• _Requirement_
Sift the listing for lines that hold the string "agent" and pull them out.

---*---

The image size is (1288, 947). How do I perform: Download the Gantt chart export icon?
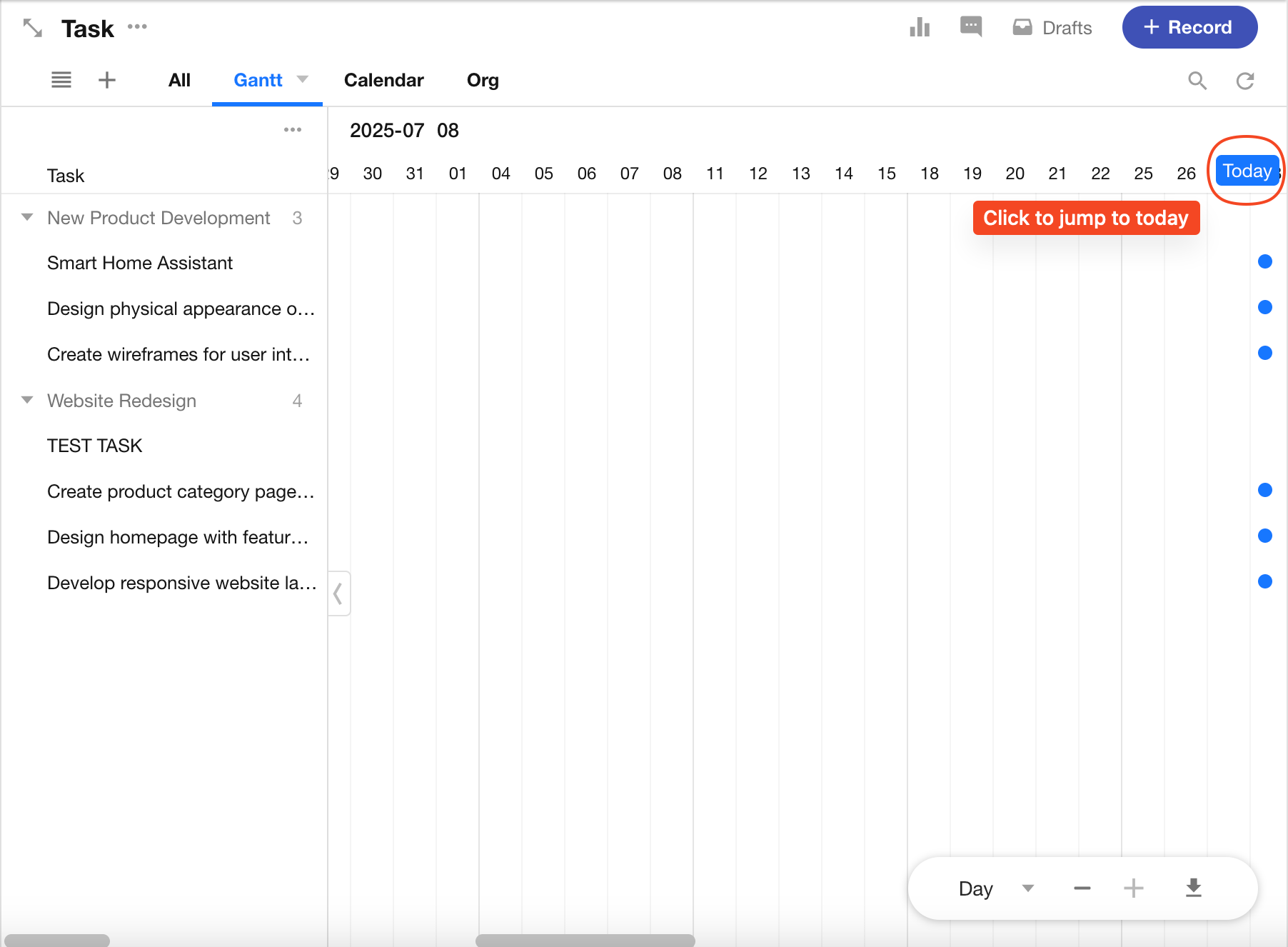point(1193,888)
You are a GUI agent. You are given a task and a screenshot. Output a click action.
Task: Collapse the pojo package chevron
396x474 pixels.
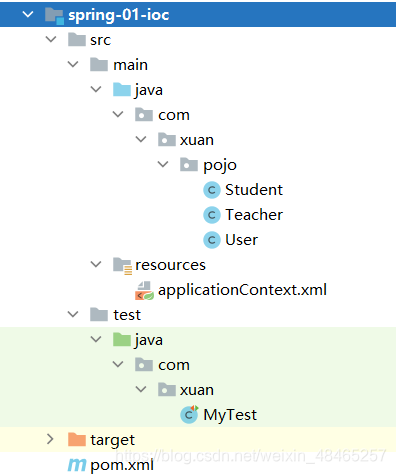[163, 164]
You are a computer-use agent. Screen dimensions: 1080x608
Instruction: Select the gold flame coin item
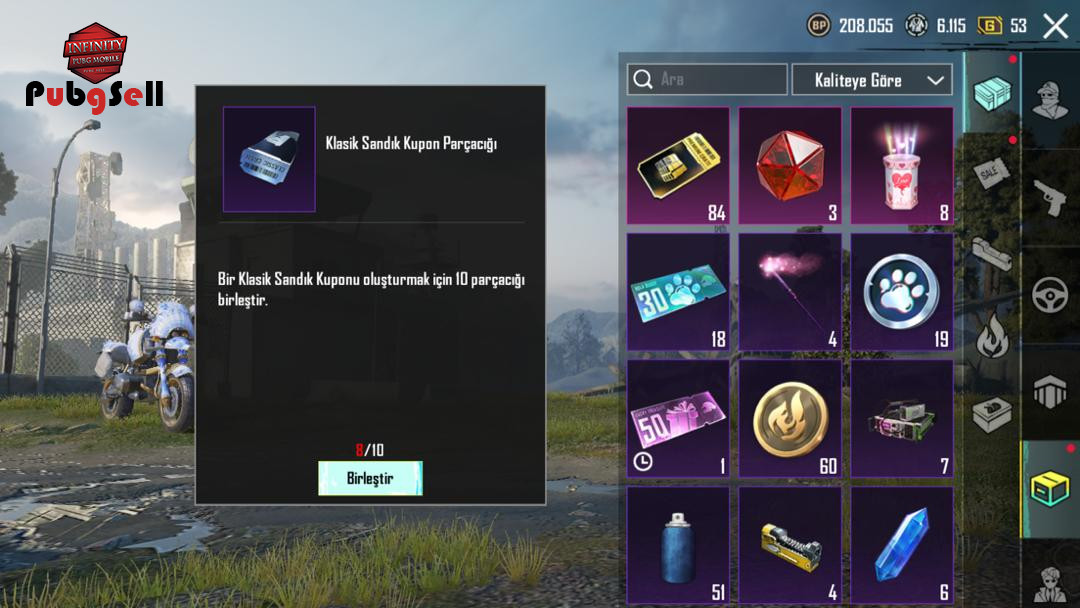click(x=790, y=419)
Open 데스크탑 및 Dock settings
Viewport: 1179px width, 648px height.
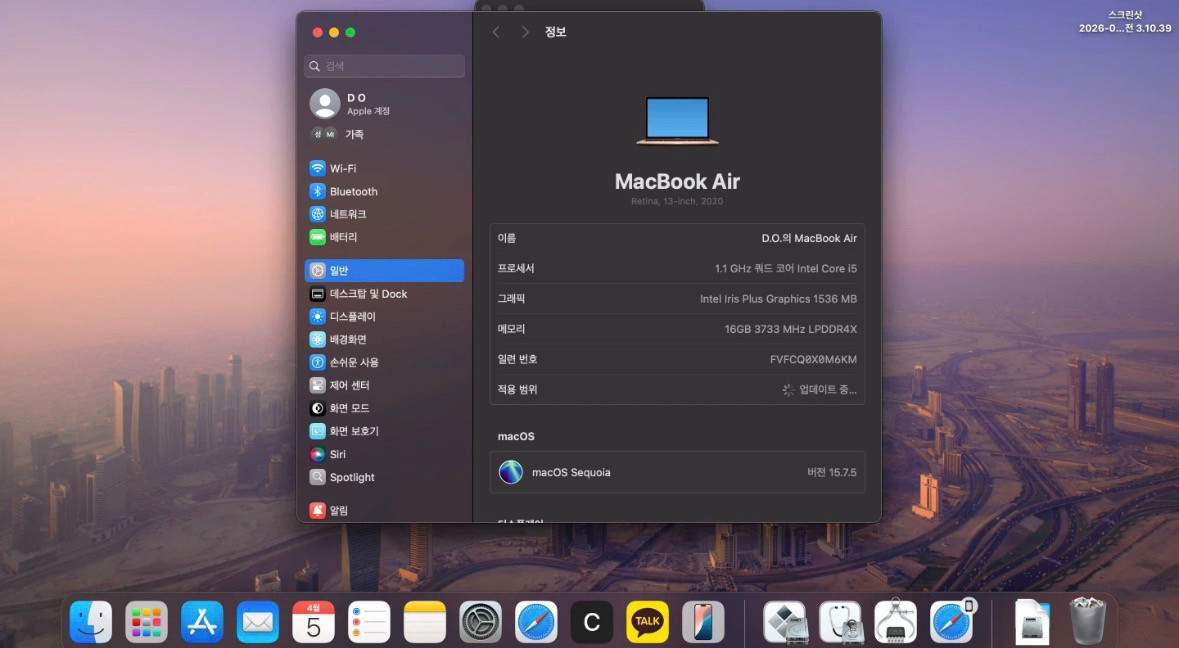(x=367, y=294)
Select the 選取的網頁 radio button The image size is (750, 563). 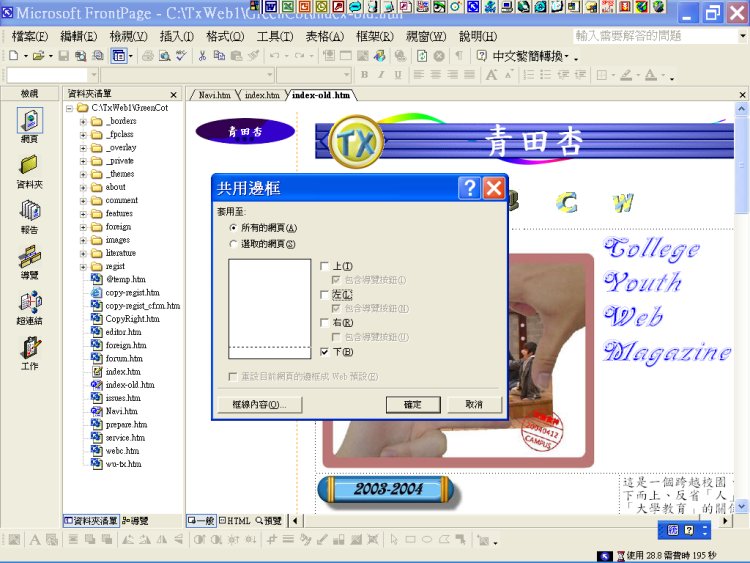[234, 244]
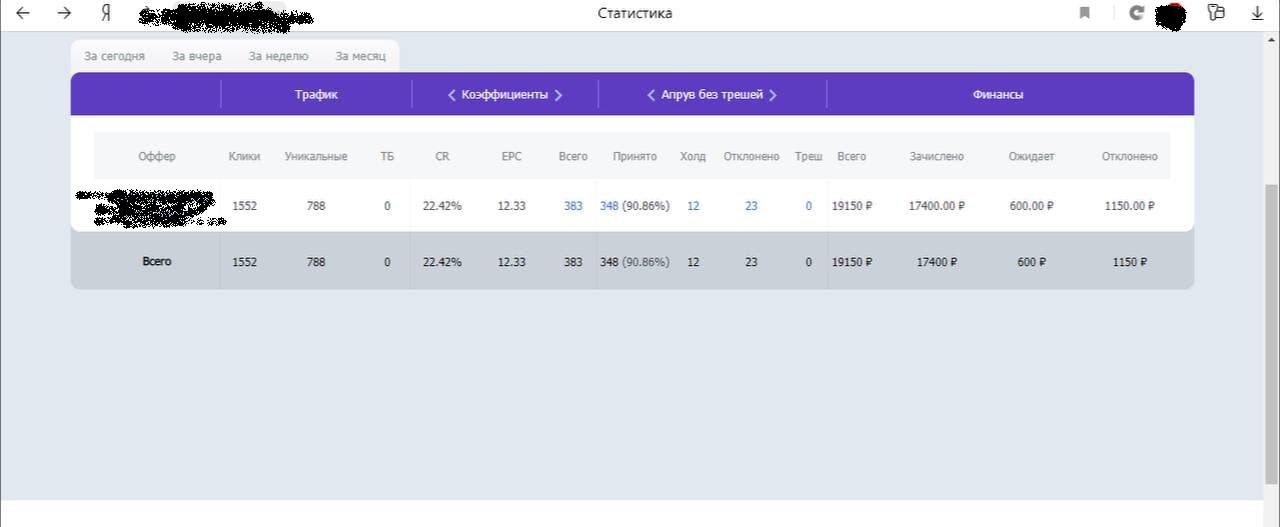The image size is (1280, 527).
Task: Open the 348 accepted leads link
Action: tap(609, 206)
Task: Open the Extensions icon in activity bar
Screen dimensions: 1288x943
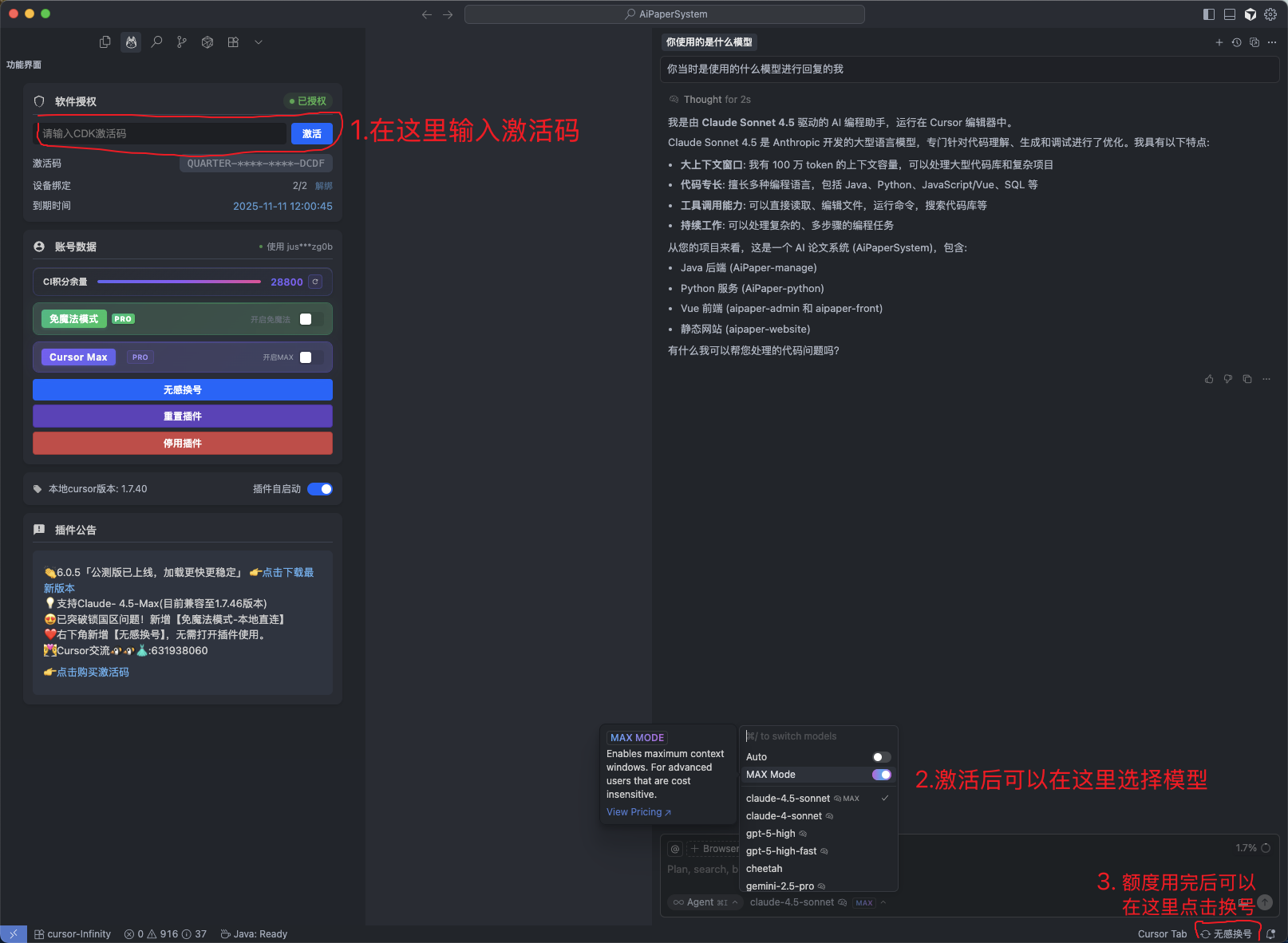Action: [x=233, y=42]
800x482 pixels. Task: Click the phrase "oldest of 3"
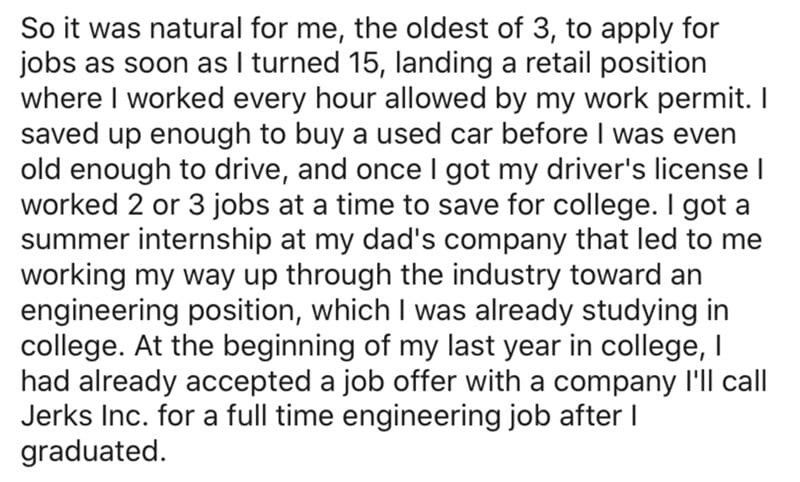477,29
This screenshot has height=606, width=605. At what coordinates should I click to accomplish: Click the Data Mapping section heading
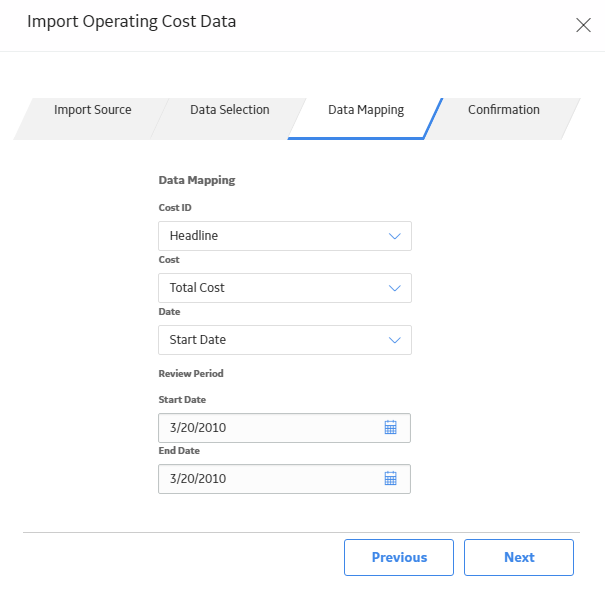tap(197, 180)
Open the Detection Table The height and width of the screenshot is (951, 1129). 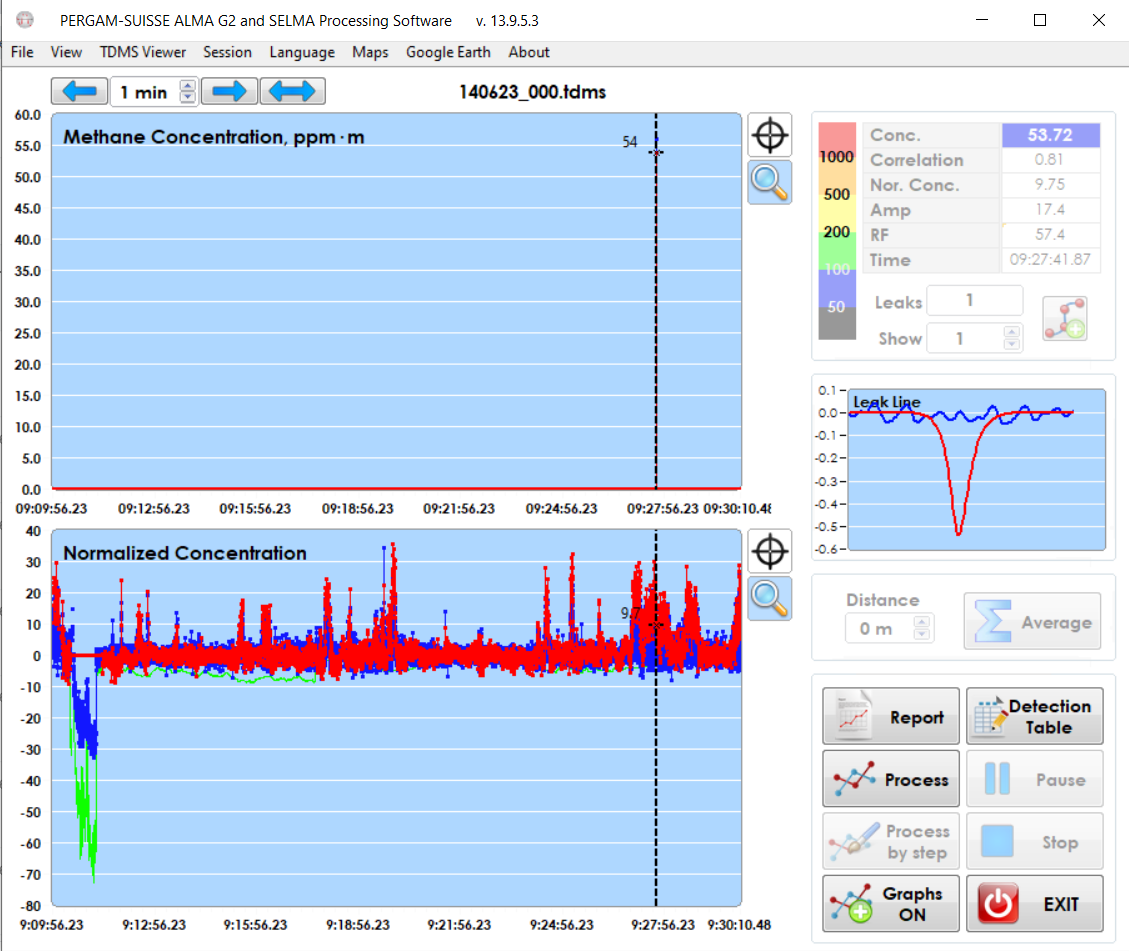[x=1034, y=716]
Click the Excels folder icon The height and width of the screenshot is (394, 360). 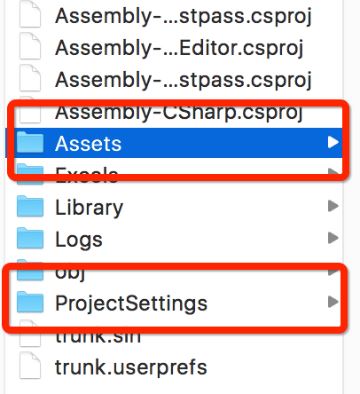pos(30,173)
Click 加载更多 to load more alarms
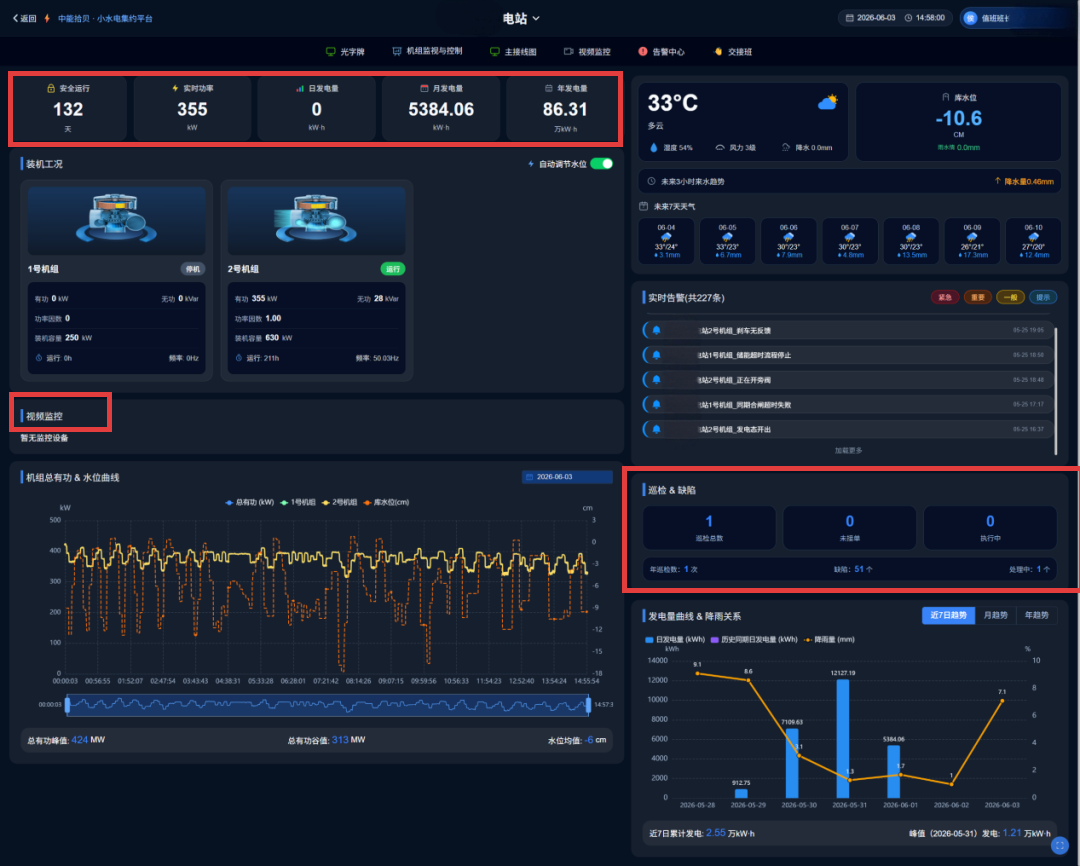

---*---

• _Solution for this exercise_
You are a GUI agent. You are given a task and a screenshot. Output a click action.
You are a computer-use agent. Screen dimensions: 1080x608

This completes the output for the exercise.